We were incredibly relieved when the next time we went to check, the baby calf was up on it's shaky legs and drinking. The first three or four days the 'milk' is actually colostrum. It is important for the calves to get this nutritious
substance into them. No different to human babies. The afterbirth is visible and aparently the cow will eat this. The umbillical cord will shrivel and dry.
Graham packing up his gear.
We decided that we would move the new mother and calf back to our home paddock. She would be more familiar there rather than remain in the stock yard. We let her out and she took off down the hill, leaving her new calf behind. Frans decided to carry the calf to the paddock, but soon changed his mind when he tried to lift him. Oh, it's a boy by the way! So Graham and Frans lifted the new little bull onto the back of Graham's red ute.
Slippery little sucker! A big load of washing coming up!
The little calf may only have been two or three hours old, but it was strong and needed firm handling.
Frans had the job of holding onto the calf while Graham drove into the paddock. Four wheel drive definitely required!
When we came to the farm, one of the first jobs that Frans and Graham did together was to put a gate between our properties and a gate on ours. This means that we can herd cattle between our places without going around the fenceline and driving the animals into the road. We're pleased that we did this. We have used the gates a number of times and this time proved that the system was working well. We could safely move the cows back and forth.

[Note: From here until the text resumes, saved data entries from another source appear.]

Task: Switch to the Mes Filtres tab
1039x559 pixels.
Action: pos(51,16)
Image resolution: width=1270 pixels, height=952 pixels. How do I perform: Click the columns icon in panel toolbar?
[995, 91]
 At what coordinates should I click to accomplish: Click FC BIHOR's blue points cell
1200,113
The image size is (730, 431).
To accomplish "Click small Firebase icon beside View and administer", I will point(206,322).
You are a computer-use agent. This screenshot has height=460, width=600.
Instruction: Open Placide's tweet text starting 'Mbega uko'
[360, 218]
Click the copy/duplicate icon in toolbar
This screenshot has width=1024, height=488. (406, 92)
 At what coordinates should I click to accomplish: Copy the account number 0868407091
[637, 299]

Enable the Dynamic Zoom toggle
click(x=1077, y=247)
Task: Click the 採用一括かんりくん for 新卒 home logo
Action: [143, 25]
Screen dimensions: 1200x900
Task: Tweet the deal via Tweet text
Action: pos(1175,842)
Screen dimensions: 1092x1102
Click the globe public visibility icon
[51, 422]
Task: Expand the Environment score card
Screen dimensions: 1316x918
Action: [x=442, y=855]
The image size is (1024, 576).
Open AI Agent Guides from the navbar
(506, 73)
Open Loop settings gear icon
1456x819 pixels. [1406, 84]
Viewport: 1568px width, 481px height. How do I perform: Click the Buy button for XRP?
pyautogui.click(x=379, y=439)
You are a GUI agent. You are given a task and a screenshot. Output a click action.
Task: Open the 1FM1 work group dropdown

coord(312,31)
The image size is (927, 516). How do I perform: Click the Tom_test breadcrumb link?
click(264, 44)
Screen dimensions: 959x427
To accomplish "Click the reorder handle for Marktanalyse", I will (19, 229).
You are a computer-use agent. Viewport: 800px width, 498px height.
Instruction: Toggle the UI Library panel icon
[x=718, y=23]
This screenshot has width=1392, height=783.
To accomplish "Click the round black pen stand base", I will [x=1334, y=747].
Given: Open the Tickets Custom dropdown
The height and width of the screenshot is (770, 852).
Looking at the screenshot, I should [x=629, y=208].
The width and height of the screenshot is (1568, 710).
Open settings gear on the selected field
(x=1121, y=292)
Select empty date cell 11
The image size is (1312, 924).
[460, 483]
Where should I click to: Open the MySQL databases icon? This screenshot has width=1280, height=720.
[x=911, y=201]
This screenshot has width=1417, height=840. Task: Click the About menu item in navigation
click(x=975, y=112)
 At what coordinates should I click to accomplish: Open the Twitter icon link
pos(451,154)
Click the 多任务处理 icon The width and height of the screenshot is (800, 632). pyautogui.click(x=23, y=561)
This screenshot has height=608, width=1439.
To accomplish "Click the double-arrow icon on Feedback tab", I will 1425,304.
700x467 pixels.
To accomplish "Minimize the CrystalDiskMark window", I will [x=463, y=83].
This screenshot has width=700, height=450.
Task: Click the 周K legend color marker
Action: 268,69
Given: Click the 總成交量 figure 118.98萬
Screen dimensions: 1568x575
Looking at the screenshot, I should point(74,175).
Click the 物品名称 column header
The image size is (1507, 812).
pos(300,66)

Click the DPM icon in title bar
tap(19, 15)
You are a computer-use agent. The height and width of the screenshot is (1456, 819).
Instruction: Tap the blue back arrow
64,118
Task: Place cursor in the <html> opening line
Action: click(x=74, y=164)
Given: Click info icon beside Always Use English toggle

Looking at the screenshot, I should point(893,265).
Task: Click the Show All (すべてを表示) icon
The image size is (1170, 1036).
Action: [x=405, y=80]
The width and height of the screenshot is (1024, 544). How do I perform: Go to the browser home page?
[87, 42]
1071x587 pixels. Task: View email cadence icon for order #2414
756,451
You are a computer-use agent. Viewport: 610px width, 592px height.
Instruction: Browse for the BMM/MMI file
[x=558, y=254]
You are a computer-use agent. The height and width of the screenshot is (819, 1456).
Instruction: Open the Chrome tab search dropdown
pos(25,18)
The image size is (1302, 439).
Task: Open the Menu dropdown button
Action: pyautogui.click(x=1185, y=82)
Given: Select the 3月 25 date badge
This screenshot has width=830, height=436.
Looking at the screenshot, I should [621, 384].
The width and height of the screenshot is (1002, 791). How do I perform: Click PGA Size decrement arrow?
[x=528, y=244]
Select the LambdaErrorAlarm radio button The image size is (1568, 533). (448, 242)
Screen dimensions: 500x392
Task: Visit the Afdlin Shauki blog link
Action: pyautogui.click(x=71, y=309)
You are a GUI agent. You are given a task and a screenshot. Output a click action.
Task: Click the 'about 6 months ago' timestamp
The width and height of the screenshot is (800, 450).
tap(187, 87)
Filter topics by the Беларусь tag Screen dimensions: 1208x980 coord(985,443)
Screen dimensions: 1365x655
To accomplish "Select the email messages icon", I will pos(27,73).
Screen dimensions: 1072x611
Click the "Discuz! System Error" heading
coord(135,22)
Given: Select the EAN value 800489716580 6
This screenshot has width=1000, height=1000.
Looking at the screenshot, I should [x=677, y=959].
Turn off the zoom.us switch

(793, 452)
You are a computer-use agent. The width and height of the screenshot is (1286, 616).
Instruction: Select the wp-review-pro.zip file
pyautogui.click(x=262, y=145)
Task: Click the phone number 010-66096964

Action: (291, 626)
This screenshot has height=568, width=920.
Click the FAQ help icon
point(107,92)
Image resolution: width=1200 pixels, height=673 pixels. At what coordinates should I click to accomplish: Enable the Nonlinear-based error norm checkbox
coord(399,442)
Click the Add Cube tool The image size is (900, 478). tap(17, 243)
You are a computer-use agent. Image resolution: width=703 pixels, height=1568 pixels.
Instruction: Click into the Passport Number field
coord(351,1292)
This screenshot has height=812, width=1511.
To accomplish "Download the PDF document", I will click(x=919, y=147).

Baby calf was deposited in the middle of the paddock. Thursday is the black dot to the left of the tree. We were sure she would come up to the calf. We did not want to get too close to her. She was showing signs of being a protective mother earlier on. So we left the calf and took ourselves out of the paddock.
A while later Thurday still had not come up to her calf. So Frans took some hay to the calf, hoping that Thursday would come for it. Still nothing.
Only one thing left to do then. Take the calf to the mother! Necessity is the mother of invention. So Frans hefted the very heavy calf into the wheelbarrow and bumped him down the hill to his mother. I was standing on the other side of the fence and called out to Frans "did you ever think you would be pushing a calf in a wheelbarrow in a paddock on a rainy Sunday afternoon?". It was hard work. The ground was soggy and uneven, but he made it. Baby calf was deposited close to the mum and we let them be.
Nature is quite amazing. Instinct takes over and soon baby was up and feeding again and the mother was mooing constantly, teaching her baby her call. You may be wondering why Thursday needed human intervention in something as natural as a cow giving birth. Well, Thursday is relatively small and this is her first pregnancy. And the bull that covered her was BIG. So we knew she would potentially need help. And she did.
So here he is... Sunday. Ok, if Nicole can call her kid Sunday Rose, we figured we can call our new calf Sunday. Roast.